## Exercise requirements
Look through the records below, and whenever a line contains "Support", copy it.
────────────────────
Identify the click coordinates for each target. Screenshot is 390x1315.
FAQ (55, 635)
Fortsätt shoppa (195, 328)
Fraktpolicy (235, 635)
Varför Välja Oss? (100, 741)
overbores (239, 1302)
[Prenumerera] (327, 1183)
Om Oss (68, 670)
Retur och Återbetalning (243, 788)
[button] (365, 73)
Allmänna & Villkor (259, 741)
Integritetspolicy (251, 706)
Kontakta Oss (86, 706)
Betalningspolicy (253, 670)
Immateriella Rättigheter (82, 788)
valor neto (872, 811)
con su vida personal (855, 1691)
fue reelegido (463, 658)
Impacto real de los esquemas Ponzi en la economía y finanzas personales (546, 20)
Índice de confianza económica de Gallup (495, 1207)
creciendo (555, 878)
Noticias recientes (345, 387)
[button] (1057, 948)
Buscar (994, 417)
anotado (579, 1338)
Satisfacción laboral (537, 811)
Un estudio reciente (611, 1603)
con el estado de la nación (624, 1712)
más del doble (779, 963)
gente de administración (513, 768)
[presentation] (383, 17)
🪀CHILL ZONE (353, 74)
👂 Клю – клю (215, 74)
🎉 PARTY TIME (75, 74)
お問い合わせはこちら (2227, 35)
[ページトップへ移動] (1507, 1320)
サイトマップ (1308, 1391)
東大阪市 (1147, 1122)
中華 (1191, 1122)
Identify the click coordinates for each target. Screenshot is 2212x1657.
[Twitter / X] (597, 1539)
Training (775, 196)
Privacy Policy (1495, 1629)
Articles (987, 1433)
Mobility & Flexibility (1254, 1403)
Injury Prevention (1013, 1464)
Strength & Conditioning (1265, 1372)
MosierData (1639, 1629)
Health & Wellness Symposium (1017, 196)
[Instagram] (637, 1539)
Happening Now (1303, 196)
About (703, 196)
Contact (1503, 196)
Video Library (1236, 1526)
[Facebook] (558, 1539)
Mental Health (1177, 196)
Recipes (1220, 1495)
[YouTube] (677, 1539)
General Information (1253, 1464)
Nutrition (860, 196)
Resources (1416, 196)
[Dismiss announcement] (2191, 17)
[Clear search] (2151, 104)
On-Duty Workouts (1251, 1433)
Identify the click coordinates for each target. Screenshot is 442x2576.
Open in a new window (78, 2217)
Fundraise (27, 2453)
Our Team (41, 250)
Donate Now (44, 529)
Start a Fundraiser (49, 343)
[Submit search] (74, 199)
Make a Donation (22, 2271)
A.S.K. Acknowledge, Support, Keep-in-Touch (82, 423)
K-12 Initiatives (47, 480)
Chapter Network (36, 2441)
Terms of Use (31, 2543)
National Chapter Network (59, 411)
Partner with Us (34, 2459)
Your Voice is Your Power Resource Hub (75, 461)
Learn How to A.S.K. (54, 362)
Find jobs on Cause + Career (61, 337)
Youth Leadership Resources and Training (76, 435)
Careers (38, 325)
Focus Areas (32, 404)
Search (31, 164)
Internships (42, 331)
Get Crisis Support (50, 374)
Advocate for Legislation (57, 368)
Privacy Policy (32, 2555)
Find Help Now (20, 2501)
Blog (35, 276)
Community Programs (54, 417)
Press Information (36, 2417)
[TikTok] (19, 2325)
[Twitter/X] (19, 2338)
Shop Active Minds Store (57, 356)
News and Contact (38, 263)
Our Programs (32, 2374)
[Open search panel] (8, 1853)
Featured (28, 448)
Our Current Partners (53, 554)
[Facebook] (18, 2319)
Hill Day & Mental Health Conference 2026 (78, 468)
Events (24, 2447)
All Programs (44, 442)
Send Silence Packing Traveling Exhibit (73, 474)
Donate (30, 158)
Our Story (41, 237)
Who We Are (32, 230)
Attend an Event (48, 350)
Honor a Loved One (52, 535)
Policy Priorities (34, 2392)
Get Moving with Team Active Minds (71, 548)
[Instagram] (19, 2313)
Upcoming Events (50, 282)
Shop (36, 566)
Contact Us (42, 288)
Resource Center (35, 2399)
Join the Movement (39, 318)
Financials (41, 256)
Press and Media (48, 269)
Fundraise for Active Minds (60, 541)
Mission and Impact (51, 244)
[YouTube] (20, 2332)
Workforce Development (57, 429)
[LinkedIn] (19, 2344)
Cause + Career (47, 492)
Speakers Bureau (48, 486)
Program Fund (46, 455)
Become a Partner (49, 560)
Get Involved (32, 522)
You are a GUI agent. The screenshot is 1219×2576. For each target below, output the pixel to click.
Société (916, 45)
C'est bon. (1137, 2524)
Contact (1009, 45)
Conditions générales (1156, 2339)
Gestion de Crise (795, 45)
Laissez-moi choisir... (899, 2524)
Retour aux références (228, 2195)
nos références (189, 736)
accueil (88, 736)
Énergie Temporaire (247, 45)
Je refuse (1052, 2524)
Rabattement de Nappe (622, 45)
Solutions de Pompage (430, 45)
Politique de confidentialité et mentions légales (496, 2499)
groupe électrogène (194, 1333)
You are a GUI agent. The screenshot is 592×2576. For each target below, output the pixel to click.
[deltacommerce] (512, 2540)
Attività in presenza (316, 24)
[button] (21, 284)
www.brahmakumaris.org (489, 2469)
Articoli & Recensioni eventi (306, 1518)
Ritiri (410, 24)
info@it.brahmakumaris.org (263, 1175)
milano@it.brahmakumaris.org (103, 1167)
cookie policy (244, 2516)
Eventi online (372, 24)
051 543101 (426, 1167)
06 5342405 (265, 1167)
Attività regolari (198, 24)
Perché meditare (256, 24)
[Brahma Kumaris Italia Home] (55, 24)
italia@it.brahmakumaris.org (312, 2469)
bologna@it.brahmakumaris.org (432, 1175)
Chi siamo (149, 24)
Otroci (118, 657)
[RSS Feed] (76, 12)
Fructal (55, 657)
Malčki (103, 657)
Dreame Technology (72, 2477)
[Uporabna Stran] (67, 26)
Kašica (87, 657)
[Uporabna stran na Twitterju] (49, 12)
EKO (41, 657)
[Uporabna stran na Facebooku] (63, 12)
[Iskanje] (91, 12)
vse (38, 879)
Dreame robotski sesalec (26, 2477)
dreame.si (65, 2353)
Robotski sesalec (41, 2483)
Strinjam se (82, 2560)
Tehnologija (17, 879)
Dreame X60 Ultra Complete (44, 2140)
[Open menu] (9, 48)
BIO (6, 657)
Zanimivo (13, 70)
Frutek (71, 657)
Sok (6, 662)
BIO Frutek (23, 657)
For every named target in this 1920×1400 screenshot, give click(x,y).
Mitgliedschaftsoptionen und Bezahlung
────────────────────
## Exercise answer
A.S.K. Acknowledge, Support, Keep-in-Touch (82, 423)
Get Crisis Support (50, 374)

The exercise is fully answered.